= Article =
---*---
64TB iSCSI targets on Storinator

Status
Not open for further replies.

RAIDTester

Dabbler
Joined
Jan 23, 2017
Messages
45
Hi all,
I've been breaking my head on this case, researching heavily for a good 40+ hours. I finally decided to reach out for help.
TL;DR; Getting 60-100MB/s read over iSCSI dual direct wired Intel 10GBE, when we're expecting 500+MB/s read performance.

I inherited this [unique?] case on a "Storinator"
Current Config
- 128GB Ram
- 2x Highpoint Rocket 750 HBA
- 30x6TB WD SE drives (30 additional, not used yet)
- ZPool of 3 vdevs x 10 disks in RAIDZ2
- 1 SSD for ZIL
- 1 SSD for L2ARC
- 2x 10GBE Intel NIC
- Direct wired to server
- Exported as single 64TB iSCSI target to Windows 2012 NTFS 64k block size

We are storing and processing backups for ~60 servers.
Files consist of a base file (usually 100GB - >1TB), and then a daily incremental backup
Nightly backups are verified every night.
Every Saturday, the nightly backups are rolled up into a weekly backup & every end of month, this is rolled up even further, consolidating and clearing out based on retention policy.

This is a really disk-intensive process, since the software needs to access the base files, and the path through all the past monthly/weekly/daily backups and write a new consolidated file.
We process up to 10 backups like this simultaneously

We were seeing dismal performance - peak 150MB/s max read.
After tons of research, tweaking and watching, repeat, over and over, I decided that the RAM is incapable of handling the huge iSCSI target and I made these changes:

I don't know if throwing more RAM at the machine will help, but we're ready to spend the money, if it will deliver.

Prevent too many queued commands to disk
sysctl vfs.zfs.vdev.max_active=10
I played with this one a LOT. Tried 1, 2 and finally tried leaving it on 10
https://forums.freenas.org/index.ph...ve-previously-vfs-zfs-vdex-max_pending.19212/

Only cache metadata
zfs set primarycache=metadata zpool
zfs set secondarycache=metadata zpool
I think this is the only thing that made a real difference so far

Allow prefetch
sysctl vfs.zfs.l2arc_noprefetch=0

Let L2ARC fill up faster
sysctl vfs.zfs.l2arc_write_max=67108864
sysctl vfs.zfs.l2arc_write_boost=67108864
sysctl vfs.zfs.l2arc_write_boost=67108864

Increase streams to total CPU cores
sysctl vfs.zfs.zfetch.max_streams=24


Since I made the changes - mostly to primary/secondary cache=metadata, we've been seeing a very slow rise in performance, which I attribute to the cache filling up with metadata.
---*---
= Written request 1 =
Repeat the Storinator iSCSI thread word for word, everything from "- ZPool of 3" down to "new consolidated file.".
= Written request 2 =
According to the Storinator iSCSI thread, for roughly how many servers are backups being stored and processed?
The items after this point come from a separate source.

= Provided material =
---*---
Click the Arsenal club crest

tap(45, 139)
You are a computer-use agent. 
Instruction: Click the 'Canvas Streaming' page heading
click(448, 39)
---*---
= Worked answer 1 =
- ZPool of 3 vdevs x 10 disks in RAIDZ2
- 1 SSD for ZIL
- 1 SSD for L2ARC
- 2x 10GBE Intel NIC
- Direct wired to server
- Exported as single 64TB iSCSI target to Windows 2012 NTFS 64k block size

We are storing and processing backups for ~60 servers.
Files consist of a base file (usually 100GB - >1TB), and then a daily incremental backup
Nightly backups are verified every night.
Every Saturday, the nightly backups are rolled up into a weekly backup & every end of month, this is rolled up even further, consolidating and clearing out based on retention policy.

This is a really disk-intensive process, since the software needs to access the base files, and the path through all the past monthly/weekly/daily backups and write a new consolidated file.

= Worked answer 2 =
About 60 servers.